Ceres resident Wes Stamper brought up the topic of Shane Parson's recent complaint to the council that he is routinely passed up for business at Embroidery Plus by the city and Ceres sports teams. Stamper read about the complaint in a recent Ceres Courier article and suggested adopting a local preference in purchasing program.

City Manager Toby Wells stated that the city already has a local business preference but acknowledged that it may need to be expanded. Councilman Ken Lane commented that while there is a city policy in place, he said "I don't know how well it's working and I think that it's something we need to revisit."

Lane complimented the Chamber on its Shop Local campaign adopted in 2014 but said "the city needs to do that too."

Lane suggested the city needs to go through each purchase to track where it's been made to determine if the products or services can be accomplished in Ceres.

"Are we reaching out (to Ceres businesses) or are we saying we can get it cheaper somewhere else?" Lane asked rhetorically.

He also commented that the school district and sports leagues try to spend money locally.

Wells said the city has discretion where to make purchases of under $2,000 since it does not need to go to multiple bids. Contracting for services are a different matter, he said, noting local preference cannot legally be applied to public works contracts.

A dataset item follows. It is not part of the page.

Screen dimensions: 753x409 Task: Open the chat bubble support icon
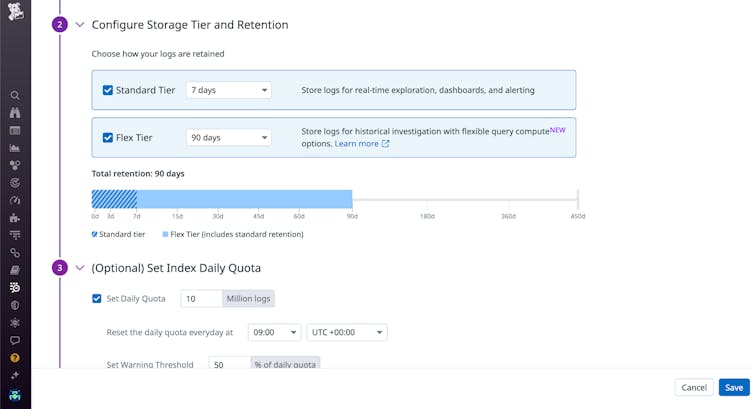[x=15, y=340]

Parson's recent complaint centered on the matter of signs for the park, which were ordered as part of a Public Works Department contract.

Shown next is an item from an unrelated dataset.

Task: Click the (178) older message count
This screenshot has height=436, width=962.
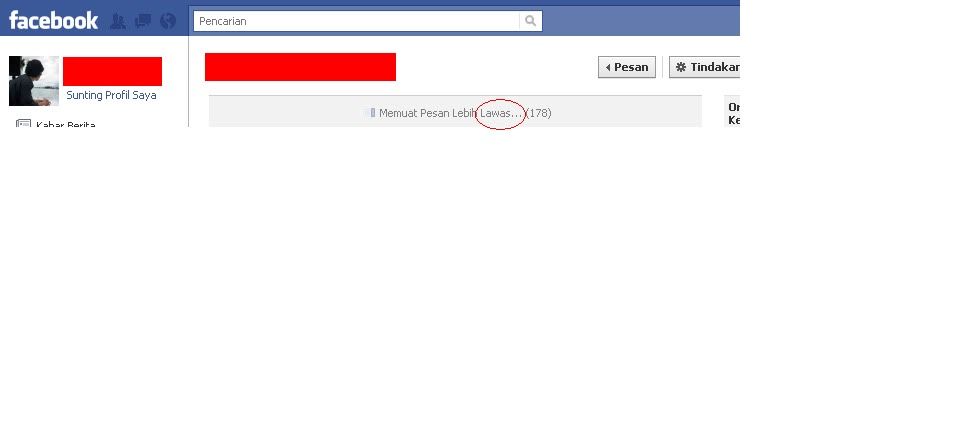Action: [x=538, y=113]
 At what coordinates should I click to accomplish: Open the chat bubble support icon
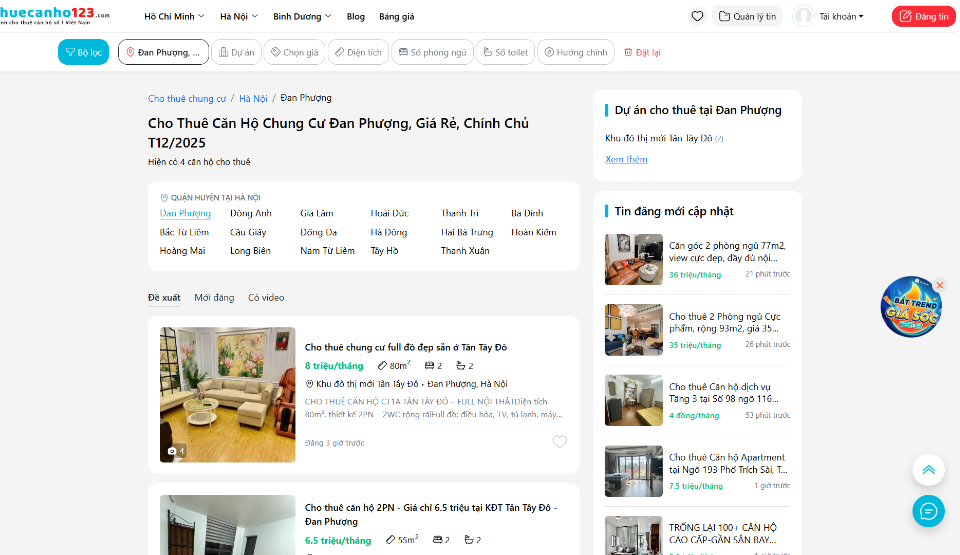928,511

Wells said the city strives to purchase "the best product for best price purchased locally."

"We get all three of those and we've made the perfect purchase," said Wells. "Is that always possible? Unfortunately not. Generally speaking, staff considers the local..."

Mayor Chris Vierra said he wants to see where the city has more opportunity to purchase locally, suggesting an ad hoc committee to sit down with staff. He suggested also developing a list of Ceres businesses and what they sell and "engage those businesses."

"I know things must not be working well because when we hear so many different people say, ‘That was a great article. Yeah I'm not seeing any business either,' it tells me we need to do a better job."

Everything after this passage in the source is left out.